**TASK REQUIREMENTS**
Please rename "hamburger" to "three-line" and write out the data from its start through the line containing "pyautogui.click(x=234, y=578)". Leave everything else unchanged.

═════ EXERCISE INPUT ═════

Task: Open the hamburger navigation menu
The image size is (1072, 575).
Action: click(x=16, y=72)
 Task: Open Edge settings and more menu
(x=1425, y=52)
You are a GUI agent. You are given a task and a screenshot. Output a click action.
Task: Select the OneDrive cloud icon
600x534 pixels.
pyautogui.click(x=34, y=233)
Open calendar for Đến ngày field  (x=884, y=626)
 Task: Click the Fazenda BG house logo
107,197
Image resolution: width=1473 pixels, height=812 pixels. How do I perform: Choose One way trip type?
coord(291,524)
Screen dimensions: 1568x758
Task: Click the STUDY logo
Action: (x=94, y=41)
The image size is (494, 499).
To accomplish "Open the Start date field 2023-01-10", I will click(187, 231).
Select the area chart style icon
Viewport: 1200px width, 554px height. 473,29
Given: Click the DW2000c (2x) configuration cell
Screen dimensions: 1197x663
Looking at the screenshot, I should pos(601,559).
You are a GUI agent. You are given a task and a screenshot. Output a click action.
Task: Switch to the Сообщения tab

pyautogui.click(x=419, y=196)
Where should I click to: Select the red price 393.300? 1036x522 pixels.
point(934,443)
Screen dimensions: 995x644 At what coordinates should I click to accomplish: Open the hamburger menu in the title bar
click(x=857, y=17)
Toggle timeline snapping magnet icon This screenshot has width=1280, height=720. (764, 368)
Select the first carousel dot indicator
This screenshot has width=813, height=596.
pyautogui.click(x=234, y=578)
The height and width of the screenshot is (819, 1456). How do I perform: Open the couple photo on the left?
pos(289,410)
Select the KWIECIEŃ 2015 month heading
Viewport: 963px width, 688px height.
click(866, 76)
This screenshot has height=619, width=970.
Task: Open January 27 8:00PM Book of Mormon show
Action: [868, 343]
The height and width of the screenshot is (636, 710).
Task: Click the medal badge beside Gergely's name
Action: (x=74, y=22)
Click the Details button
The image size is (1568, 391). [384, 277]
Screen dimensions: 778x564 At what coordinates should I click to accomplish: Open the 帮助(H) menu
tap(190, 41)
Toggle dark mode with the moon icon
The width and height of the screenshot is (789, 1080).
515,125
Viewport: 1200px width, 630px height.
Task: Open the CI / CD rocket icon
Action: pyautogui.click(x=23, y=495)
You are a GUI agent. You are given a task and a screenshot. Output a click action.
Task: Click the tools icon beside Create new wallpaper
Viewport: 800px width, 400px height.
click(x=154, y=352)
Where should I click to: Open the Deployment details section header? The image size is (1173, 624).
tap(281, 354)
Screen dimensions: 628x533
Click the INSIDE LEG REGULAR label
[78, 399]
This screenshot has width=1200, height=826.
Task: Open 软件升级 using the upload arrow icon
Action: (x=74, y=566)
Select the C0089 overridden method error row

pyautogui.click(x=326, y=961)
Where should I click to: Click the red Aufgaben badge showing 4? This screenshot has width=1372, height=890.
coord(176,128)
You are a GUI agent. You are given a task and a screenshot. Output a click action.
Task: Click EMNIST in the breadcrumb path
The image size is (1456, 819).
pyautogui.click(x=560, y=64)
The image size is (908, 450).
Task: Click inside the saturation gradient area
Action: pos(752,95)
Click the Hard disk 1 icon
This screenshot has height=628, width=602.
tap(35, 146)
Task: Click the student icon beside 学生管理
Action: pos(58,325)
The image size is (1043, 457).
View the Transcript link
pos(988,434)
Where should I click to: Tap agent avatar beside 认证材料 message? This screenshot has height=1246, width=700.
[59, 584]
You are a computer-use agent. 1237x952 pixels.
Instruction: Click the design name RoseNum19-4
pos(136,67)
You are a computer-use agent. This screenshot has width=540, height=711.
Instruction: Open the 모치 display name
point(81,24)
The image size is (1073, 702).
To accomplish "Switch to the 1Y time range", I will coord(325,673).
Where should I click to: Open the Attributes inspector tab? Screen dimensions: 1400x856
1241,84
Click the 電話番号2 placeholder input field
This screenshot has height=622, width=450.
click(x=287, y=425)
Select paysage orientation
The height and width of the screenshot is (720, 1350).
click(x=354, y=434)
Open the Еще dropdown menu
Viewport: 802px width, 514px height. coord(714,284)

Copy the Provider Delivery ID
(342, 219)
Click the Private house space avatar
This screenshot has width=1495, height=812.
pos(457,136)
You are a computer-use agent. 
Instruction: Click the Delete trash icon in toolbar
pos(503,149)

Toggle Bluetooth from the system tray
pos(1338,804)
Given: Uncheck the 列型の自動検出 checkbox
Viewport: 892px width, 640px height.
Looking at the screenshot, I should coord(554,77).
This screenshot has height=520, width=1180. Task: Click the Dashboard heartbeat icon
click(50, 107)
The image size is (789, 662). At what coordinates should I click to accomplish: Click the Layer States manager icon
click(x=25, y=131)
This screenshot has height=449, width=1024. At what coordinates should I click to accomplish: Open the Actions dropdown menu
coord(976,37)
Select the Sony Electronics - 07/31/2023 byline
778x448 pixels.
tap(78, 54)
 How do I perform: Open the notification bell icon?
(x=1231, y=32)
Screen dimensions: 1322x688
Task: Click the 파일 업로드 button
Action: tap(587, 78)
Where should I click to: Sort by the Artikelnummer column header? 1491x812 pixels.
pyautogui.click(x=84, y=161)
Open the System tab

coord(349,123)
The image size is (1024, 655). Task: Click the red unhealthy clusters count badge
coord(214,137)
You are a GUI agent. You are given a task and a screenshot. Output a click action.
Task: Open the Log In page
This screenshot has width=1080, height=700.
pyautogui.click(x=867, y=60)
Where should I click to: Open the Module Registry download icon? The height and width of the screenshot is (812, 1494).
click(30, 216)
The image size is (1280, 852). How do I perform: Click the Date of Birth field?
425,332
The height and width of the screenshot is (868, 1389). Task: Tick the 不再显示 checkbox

═════

**WRITTEN ANSWER**
Task: Open the three-line navigation menu
The image size is (1072, 575).
Action: click(x=16, y=72)
 Task: Open Edge settings and more menu
(x=1425, y=52)
You are a GUI agent. You are given a task and a screenshot. Output a click action.
Task: Select the OneDrive cloud icon
600x534 pixels.
pyautogui.click(x=34, y=233)
Open calendar for Đến ngày field  (x=884, y=626)
 Task: Click the Fazenda BG house logo
107,197
Image resolution: width=1473 pixels, height=812 pixels. How do I perform: Choose One way trip type?
coord(291,524)
Screen dimensions: 1568x758
Task: Click the STUDY logo
Action: (x=94, y=41)
The image size is (494, 499).
To accomplish "Open the Start date field 2023-01-10", I will click(187, 231).
Select the area chart style icon
Viewport: 1200px width, 554px height. 473,29
Given: Click the DW2000c (2x) configuration cell
Screen dimensions: 1197x663
Looking at the screenshot, I should pos(601,559).
You are a GUI agent. You are given a task and a screenshot. Output a click action.
Task: Switch to the Сообщения tab

pyautogui.click(x=419, y=196)
Where should I click to: Select the red price 393.300? 1036x522 pixels.
point(934,443)
Screen dimensions: 995x644 At what coordinates should I click to accomplish: Open the three-line menu in the title bar
click(x=857, y=17)
Toggle timeline snapping magnet icon This screenshot has width=1280, height=720. (764, 368)
Select the first carousel dot indicator
This screenshot has width=813, height=596.
pyautogui.click(x=234, y=578)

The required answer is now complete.